Setelah ke kasir untuk membayar, kami keluar dari mini market itu. Aku membawa 5 botol kemasan green latte dalam plastik dan orang di depanku itu entah kenapa sama sekali tidak pernah bertanya untuk siapa saja dan kenapa aku membeli sebanyak ini. Dia hanya terus berjalan di depanku hingga kita menaiki mobil Lamborghini Gallardo miliknya. Setelah berada di dalam pun aku hanya hanya bisa mendengar suara AC yang berdesis.

Bisa dibilang manusia yang seperti patung ini memiliki andil dalam membuat depresiku tidak bisa terlihat oleh orang lain. Jika orang melihatnya, aku ini adalah sosok wanita yang begitu beruntung bisa mendapatkan seorang Tirta Dananjaya. Pemuda itu mungkin sosok Christian Grey dalam dunia nyata. Perfect. 150 dari nilai total 100.

Aku mengambil cermin kecil dari dalam tas untuk menata rambut ikalku yang beberapa hari yang lalu kubuat menjadi warna golden brown.
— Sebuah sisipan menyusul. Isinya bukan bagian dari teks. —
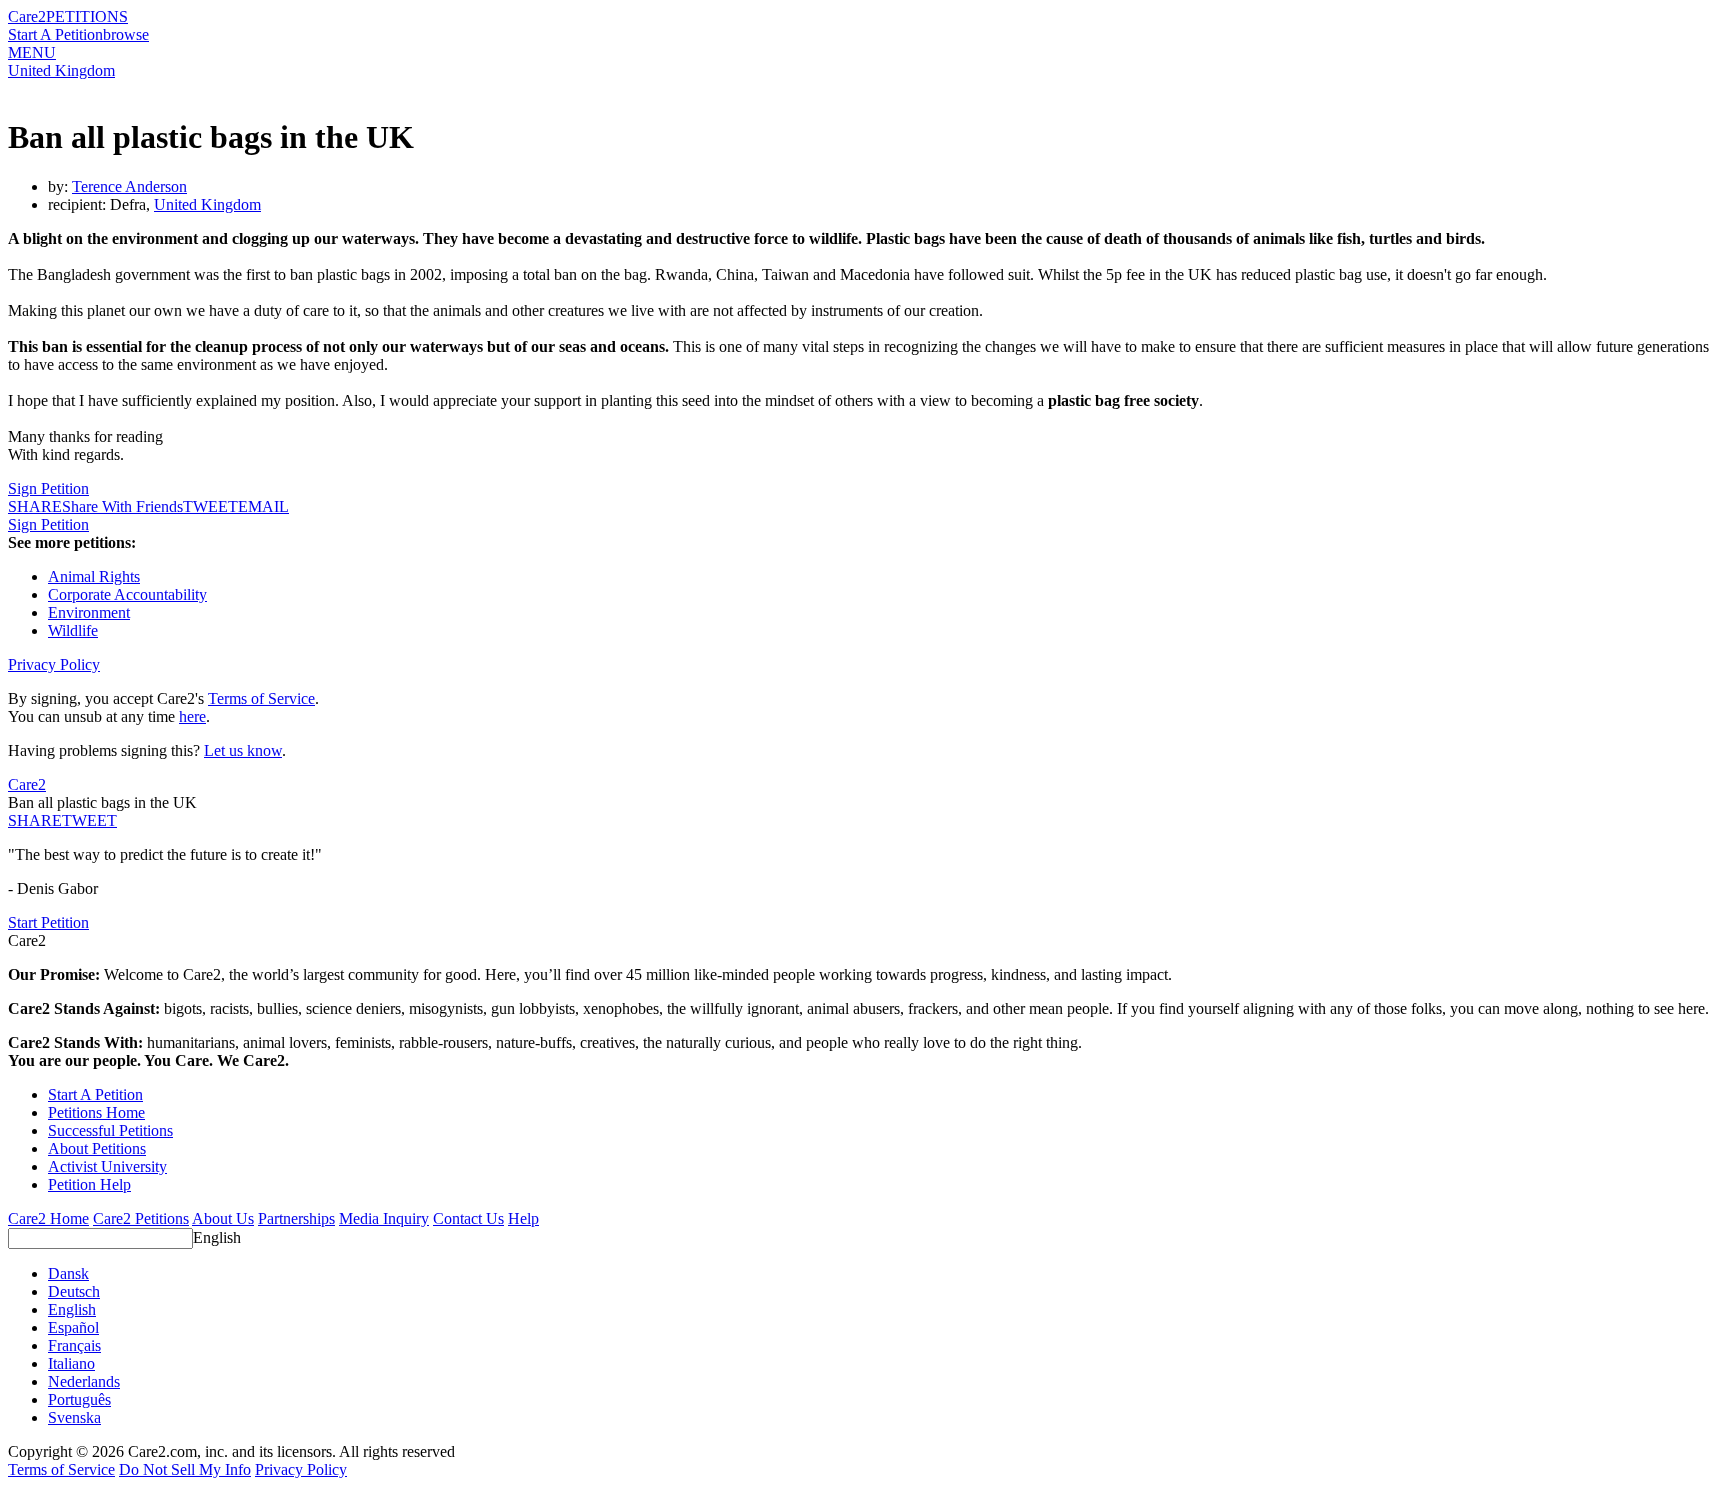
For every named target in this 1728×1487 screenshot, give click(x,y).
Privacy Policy (54, 664)
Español (73, 1327)
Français (74, 1345)
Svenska (74, 1417)
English (217, 1237)
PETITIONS (87, 16)
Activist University (107, 1166)
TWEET (210, 506)
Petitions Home (96, 1112)
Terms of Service (261, 698)
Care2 (27, 16)
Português (79, 1399)
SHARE (35, 820)
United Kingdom (61, 70)
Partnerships (296, 1218)
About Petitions (97, 1148)
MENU (32, 52)
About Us (223, 1218)
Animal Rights (94, 576)
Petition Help (89, 1184)
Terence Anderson (129, 186)
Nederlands (84, 1381)
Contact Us (468, 1218)
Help (523, 1218)
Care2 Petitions (141, 1218)
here (192, 716)
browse (126, 34)
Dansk (68, 1273)
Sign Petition (48, 488)
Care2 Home (48, 1218)
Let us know (243, 750)
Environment (89, 612)
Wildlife (73, 630)
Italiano (71, 1363)
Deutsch (74, 1291)
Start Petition (48, 922)
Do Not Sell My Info (185, 1469)
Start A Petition (55, 34)
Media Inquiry (384, 1218)
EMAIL (263, 506)
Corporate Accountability (127, 594)
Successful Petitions (110, 1130)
“Okee, sampai…” katanya ketika sudah berada di pelataran kampusku. Kalimat pertama yang ia ucapkan setelah dari mini market tadi.

“Tunggu sebentar,” kataku sambil mengeluarkan Diorskin Nude Air Powder shades medium beige dari dalam tas Fendi ‘B bag’ seharga $1,730 milikku. Tenang saja, aku bukan depresi karena aku merasa bersalah telah berhubungan dengan anak seorang miliader dan mengambil hartanya. Aku memiliki semua benda bermerk ini bukan dari dia. Aku membelinya dari gold credit card milik ayahku.

“Nanti dijemput jam berapa?” tanyanya sebelum aku keluar.

“Tidak usah. Aku nanti mau ke kafe The Blossom dulu,” jawabku setelah memastikan wajahku terpulas dengan apik.

Aku keluar dari mobil mewah itu dengan cepat. Tanpa kecupan. Tanpa pamitan sayang. Tanpa apapun.